» **Task objective**
Rewrite the lines from the first one through the line with "Choose All users", replacing "sparkle icon" with "star icon" and keeping everything else the same.

== Material for the task

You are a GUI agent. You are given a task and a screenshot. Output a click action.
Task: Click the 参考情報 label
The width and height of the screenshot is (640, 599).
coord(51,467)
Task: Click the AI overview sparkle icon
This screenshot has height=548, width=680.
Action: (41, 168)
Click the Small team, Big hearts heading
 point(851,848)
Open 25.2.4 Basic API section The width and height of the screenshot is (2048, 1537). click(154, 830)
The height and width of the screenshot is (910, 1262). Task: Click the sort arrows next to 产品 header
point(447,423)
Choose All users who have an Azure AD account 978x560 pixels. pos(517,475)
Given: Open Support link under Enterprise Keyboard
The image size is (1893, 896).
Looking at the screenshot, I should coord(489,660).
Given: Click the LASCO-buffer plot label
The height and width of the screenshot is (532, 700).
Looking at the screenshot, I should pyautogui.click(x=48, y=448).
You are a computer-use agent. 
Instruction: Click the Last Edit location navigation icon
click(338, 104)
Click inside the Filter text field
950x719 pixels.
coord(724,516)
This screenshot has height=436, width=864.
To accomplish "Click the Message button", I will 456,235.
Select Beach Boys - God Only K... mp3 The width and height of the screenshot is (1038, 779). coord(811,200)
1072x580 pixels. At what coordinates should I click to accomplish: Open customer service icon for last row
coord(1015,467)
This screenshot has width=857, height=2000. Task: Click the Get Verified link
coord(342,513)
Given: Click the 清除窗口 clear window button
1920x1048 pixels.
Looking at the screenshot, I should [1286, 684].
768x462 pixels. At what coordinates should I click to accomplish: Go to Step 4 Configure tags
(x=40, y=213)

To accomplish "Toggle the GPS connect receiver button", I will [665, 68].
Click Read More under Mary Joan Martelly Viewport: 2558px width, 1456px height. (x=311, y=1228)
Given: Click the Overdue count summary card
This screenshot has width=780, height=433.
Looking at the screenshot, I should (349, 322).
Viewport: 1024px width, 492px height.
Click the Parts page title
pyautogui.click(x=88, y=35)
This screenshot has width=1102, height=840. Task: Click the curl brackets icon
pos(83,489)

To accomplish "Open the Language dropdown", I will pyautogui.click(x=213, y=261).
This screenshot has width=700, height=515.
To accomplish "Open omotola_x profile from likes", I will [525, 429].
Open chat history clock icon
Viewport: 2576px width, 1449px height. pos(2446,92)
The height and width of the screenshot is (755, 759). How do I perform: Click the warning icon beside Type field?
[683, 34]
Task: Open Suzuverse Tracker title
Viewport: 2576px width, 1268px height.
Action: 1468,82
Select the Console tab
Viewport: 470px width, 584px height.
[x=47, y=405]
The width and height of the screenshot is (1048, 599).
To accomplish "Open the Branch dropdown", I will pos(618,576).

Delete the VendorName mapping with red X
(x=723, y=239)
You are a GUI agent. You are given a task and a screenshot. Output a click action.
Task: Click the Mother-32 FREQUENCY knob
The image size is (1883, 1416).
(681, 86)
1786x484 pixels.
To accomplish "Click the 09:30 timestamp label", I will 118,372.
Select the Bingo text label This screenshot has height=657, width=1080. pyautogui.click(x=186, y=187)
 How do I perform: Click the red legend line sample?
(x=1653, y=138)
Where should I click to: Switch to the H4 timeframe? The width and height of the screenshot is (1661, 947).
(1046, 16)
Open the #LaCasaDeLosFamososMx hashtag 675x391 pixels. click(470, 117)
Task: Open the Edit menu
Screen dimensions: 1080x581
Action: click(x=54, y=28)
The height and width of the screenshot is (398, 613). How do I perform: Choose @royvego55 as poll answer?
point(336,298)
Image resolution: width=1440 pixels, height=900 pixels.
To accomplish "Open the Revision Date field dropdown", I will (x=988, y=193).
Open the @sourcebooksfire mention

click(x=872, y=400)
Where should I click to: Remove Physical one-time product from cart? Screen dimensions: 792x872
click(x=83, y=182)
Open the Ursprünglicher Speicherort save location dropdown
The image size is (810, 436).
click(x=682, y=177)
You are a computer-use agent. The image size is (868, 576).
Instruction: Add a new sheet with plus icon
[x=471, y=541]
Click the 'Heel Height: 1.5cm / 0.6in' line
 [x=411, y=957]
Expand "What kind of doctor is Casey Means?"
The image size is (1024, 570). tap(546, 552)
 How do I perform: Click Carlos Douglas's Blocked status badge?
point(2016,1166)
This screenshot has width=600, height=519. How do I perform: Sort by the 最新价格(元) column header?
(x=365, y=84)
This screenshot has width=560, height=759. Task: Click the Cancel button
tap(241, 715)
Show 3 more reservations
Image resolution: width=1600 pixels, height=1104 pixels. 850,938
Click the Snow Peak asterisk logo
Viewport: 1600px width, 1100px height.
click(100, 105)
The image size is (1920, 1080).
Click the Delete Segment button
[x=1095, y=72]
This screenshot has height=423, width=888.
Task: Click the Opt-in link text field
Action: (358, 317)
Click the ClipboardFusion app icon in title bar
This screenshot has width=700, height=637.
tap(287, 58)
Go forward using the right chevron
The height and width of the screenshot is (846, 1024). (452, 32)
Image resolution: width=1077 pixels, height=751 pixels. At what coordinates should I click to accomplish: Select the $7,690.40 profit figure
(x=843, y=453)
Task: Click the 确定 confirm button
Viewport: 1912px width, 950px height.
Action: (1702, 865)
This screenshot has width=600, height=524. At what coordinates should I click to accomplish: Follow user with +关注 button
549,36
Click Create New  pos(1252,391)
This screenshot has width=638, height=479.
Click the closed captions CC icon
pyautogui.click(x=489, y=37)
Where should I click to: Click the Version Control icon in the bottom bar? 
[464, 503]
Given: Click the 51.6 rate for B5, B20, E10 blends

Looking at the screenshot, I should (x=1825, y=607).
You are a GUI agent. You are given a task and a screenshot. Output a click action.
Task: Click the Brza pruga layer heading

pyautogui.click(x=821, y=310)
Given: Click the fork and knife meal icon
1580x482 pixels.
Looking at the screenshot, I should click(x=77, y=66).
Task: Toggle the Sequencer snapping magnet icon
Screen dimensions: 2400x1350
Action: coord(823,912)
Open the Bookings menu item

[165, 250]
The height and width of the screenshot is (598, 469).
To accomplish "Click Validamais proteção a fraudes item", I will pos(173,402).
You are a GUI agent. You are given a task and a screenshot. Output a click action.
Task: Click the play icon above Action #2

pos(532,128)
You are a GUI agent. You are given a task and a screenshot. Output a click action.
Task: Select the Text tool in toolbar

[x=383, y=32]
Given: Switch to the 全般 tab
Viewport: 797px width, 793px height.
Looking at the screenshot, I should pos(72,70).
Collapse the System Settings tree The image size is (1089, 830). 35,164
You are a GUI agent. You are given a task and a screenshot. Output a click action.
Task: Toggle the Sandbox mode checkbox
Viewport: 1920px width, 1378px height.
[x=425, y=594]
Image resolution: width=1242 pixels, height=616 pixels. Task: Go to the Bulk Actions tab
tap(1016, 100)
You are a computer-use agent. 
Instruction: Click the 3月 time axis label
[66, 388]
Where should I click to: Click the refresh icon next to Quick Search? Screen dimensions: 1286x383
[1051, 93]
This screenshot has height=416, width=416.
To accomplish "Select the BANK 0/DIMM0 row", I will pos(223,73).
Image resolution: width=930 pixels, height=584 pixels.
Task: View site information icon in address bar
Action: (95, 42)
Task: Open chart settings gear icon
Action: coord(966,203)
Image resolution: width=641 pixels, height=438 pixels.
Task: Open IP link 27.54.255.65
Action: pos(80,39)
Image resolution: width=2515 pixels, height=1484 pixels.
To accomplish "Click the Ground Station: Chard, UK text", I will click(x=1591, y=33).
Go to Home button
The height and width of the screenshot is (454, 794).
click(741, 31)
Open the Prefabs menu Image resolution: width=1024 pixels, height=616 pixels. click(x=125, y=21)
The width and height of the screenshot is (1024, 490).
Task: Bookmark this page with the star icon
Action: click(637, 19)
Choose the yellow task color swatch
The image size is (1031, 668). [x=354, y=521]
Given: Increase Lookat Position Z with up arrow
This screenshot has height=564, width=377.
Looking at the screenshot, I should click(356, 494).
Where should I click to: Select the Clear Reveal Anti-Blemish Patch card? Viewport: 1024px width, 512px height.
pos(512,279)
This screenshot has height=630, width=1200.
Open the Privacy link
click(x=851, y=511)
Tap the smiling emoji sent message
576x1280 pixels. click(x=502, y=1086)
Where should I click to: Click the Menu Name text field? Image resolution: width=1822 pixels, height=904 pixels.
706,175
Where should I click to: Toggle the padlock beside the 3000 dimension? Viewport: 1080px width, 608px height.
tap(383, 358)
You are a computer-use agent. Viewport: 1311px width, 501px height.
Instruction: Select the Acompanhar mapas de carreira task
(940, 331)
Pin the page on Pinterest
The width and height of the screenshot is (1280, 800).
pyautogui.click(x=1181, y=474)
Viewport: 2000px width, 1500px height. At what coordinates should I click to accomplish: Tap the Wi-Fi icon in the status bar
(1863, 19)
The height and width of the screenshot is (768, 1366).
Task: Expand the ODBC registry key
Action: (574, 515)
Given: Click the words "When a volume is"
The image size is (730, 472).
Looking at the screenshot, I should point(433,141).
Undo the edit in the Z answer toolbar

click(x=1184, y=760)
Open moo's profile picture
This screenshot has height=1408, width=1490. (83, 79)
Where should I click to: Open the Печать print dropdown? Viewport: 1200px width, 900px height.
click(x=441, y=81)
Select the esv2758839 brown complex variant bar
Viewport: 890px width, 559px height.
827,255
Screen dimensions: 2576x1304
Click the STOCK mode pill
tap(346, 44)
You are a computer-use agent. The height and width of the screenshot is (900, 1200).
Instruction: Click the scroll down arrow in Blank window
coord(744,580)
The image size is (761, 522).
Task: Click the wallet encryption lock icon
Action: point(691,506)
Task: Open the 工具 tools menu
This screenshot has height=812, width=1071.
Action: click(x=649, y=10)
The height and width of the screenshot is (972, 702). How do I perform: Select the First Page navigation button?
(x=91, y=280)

====

» **Solution for this problem**
You are a GUI agent. You are given a task and a screenshot. Output a click action.
Task: Click the 参考情報 label
The width and height of the screenshot is (640, 599).
coord(51,467)
Task: Click the AI overview star icon
This screenshot has height=548, width=680.
Action: (41, 168)
Click the Small team, Big hearts heading
 point(851,848)
Open 25.2.4 Basic API section The width and height of the screenshot is (2048, 1537). click(154, 830)
The height and width of the screenshot is (910, 1262). Task: Click the sort arrows next to 产品 header
point(447,423)
Choose All users who have an Azure AD account 978x560 pixels. pos(517,475)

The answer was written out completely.